*WHAT YOU NEED TO DO*.
Only the lines holding "click" are wanted. Copy every one from the records below.

Records from a data source:

──────────

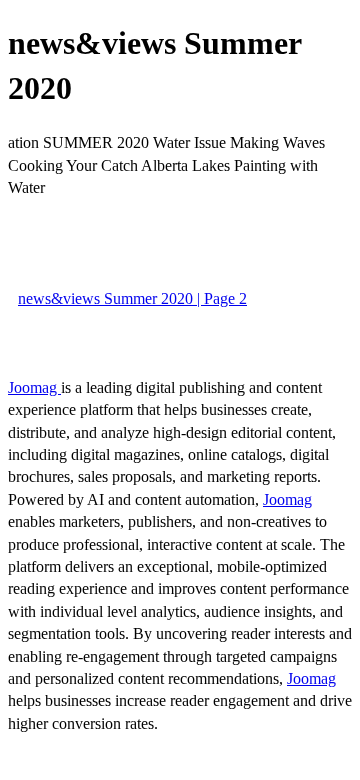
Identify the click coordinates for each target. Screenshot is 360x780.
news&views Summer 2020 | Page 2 (132, 298)
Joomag (34, 387)
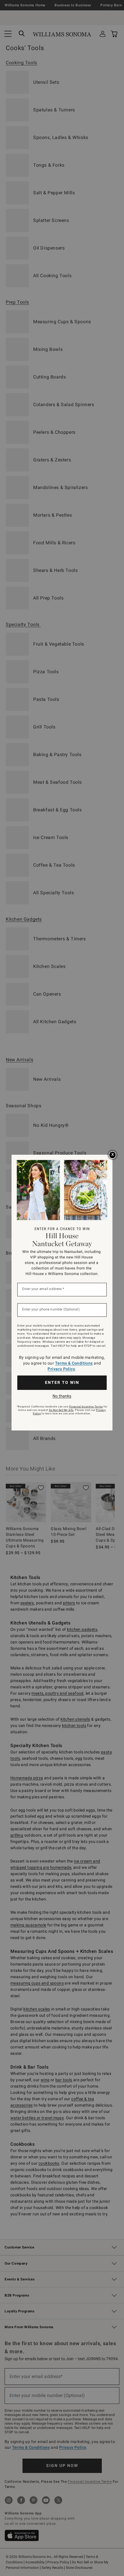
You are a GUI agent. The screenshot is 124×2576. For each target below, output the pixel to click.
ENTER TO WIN (62, 1382)
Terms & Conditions (74, 1363)
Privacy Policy (61, 1369)
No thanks (61, 1396)
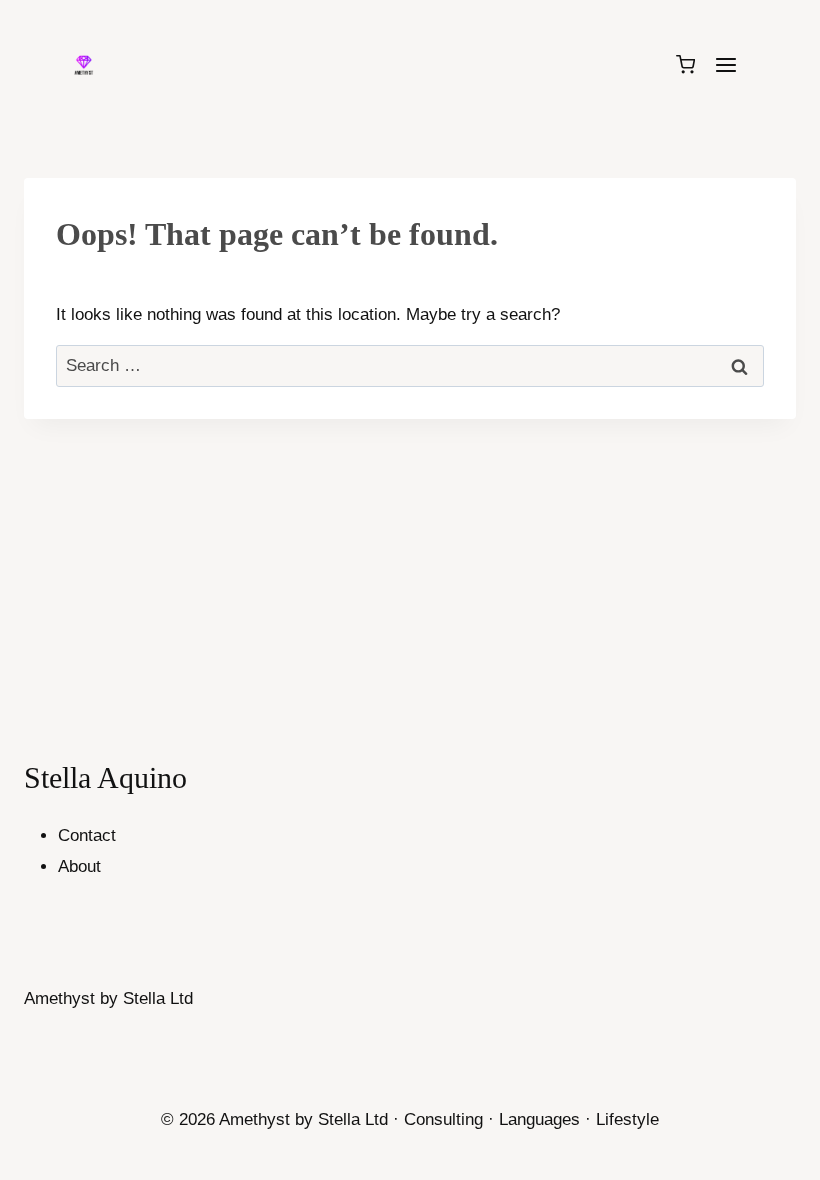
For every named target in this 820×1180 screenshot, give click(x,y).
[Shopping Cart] (685, 64)
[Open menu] (725, 64)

──────────

*YOUR RESPONSE*.
Identify the click coordinates for each target. Screenshot is 360x780.
You are a GUI agent. The screenshot is 124×2576. For each target below, output the pixel to click.
For every named target in this 820×1180 screenshot, give click(x,y).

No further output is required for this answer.